Hallo,
Ich schlage mich gerade mit dem Abtasttheorem bei Abtastung
von (digitalen) Signalen herum.
Dir ist aber bekannt, dass digitale Signale IMMER gegen das Abtasttheorem verstoßen? Weil ein Rechtecksignal ja Oberwellen bis wer-weiss-wohin enthält?
Mir ist soweit eigentlich klar, warum das Abtasttheorem
definiert wurde.
Jedoch verstehe ich nicht, warum die Bandweitenbegrenzung
existiert.
Mal Dir einen Sinus. Taste ihn ab, indem Du von der X-Achse aus in konstantem Abstand (Abtastperiode) senkrechte Linien zum Sinus ziehst - das sind die Abtastpunkte mit den zugehörigen (noch analogen) Abtastwerten. Diese Punkte entstehen durch das Abtast-Halteglied am Eingang des A/D-Wandlers und werden durch den Wandler in digitale Werte umgewandelt.

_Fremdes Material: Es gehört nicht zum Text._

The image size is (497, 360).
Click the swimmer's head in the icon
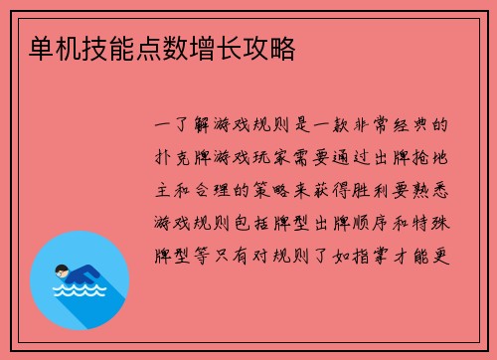(x=60, y=270)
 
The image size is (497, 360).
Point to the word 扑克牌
(x=189, y=156)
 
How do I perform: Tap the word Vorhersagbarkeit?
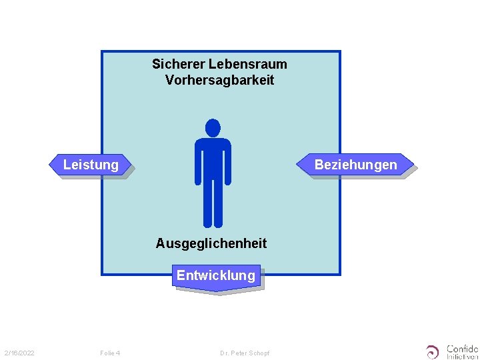[x=219, y=80]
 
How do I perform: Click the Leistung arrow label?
[x=91, y=165]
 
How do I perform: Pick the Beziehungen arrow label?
[x=355, y=165]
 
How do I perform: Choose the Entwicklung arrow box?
[x=215, y=275]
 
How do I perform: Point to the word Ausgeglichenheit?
[x=211, y=243]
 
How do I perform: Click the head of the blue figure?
[x=213, y=127]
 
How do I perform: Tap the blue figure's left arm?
[x=198, y=163]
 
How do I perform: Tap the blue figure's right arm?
[x=228, y=163]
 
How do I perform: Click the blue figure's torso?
[x=213, y=160]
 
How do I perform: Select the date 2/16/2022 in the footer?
[x=19, y=353]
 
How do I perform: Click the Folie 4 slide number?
[x=109, y=353]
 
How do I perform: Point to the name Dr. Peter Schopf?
[x=245, y=353]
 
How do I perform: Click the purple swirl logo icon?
[x=433, y=351]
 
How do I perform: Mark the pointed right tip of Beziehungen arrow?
[x=412, y=164]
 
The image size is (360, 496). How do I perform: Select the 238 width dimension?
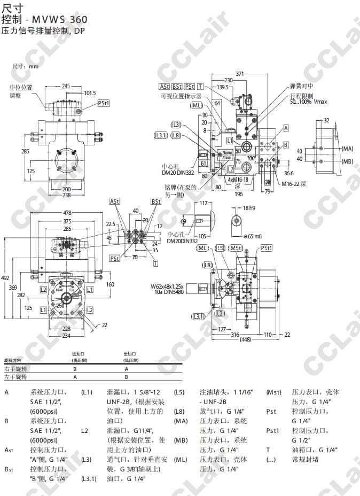tap(66, 196)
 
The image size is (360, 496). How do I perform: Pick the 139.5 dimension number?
tap(222, 87)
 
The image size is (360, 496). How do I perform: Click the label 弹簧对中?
tap(301, 86)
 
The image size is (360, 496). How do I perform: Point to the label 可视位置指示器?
tap(181, 97)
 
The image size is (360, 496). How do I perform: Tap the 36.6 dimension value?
tap(289, 173)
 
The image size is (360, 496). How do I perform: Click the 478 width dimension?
tap(67, 213)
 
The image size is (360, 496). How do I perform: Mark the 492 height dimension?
tap(5, 278)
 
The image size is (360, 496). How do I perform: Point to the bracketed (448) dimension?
tap(246, 339)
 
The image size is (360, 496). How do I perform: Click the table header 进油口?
tap(79, 354)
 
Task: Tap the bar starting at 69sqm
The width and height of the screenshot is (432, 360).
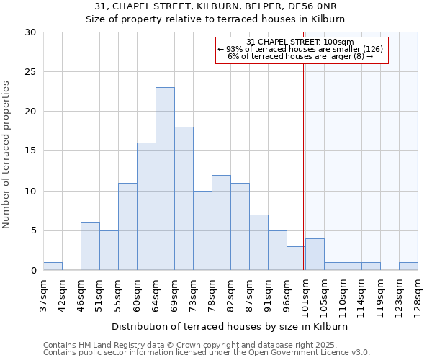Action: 184,199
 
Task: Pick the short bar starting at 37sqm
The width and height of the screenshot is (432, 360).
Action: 53,266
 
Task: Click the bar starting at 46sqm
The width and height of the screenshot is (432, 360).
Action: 90,246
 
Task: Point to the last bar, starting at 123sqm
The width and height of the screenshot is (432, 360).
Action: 408,266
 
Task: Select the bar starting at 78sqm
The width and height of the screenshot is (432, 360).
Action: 221,222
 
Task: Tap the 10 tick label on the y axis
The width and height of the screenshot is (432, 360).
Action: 30,192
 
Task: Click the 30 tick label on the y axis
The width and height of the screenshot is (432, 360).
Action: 30,32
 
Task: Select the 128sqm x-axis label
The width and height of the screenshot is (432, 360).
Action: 418,295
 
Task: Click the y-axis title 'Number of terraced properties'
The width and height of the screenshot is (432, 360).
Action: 7,154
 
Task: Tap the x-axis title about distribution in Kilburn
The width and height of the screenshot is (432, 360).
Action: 230,326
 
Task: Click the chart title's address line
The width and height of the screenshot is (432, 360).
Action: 216,6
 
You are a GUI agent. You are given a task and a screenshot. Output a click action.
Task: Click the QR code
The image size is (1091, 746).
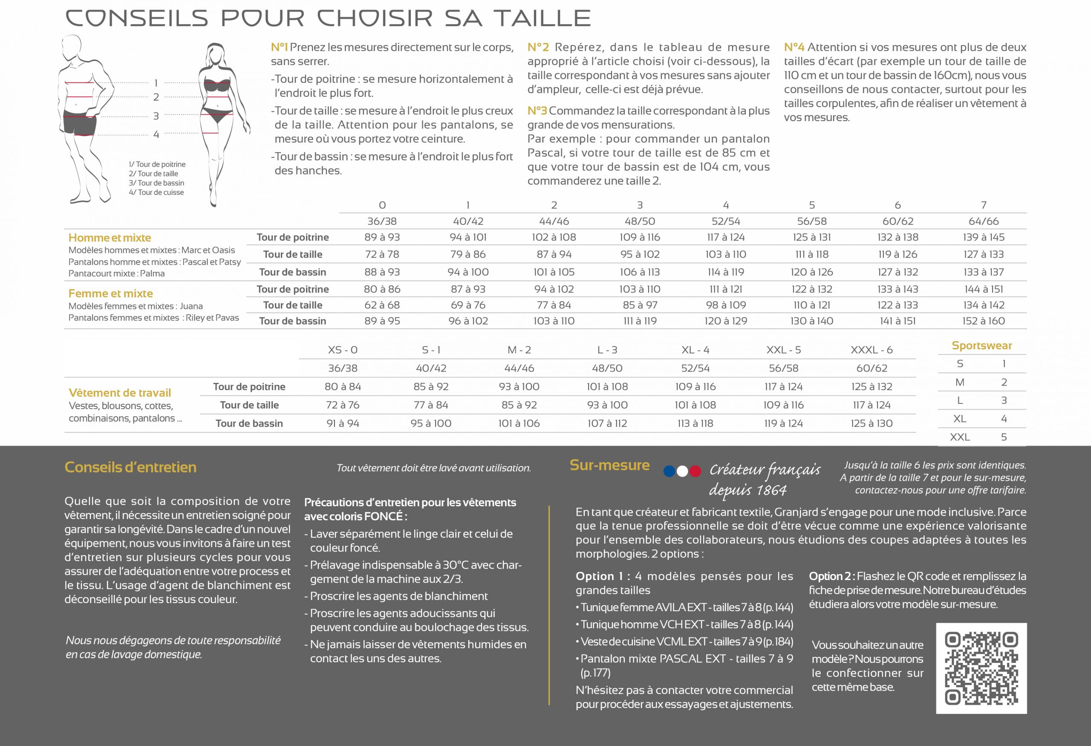(981, 668)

Jetzt überlege Dir die Rückwandlung der gewonnenen Werte in eine Kurve. Es entsteht eine Art Treppenfunktion. Diese könnte man durch einen geeigneten Tiefpass wieder in den ursprünglichen Sinus zurück verwandeln.
Was passiert aber, wenn die Abtastpunkte (bei gleicher Sinusperiodendauer) weiter auseinander wandern? Irgendwann sind sie so weit auseinander, dass der Sinus nur noch zweimal pro Periode abgetastet wird. Nun tritt das Problem auf, dass es nicht mehr eindeutig ist, wie die Phasenlage des Sinus in Bezug auf die Abtastwerte liegt - es gibt mindestens zwei Möglichkeiten. Und wenn die Abtastwerte zufällig genau in den Nulldurchgängen des Sinus liegen, gibt es sogar unendlich viele Sinuskurven, die zu den gleichen Abtastwerten passen. Das Signal ist also nicht mehr eindeutig zurück zu wandeln.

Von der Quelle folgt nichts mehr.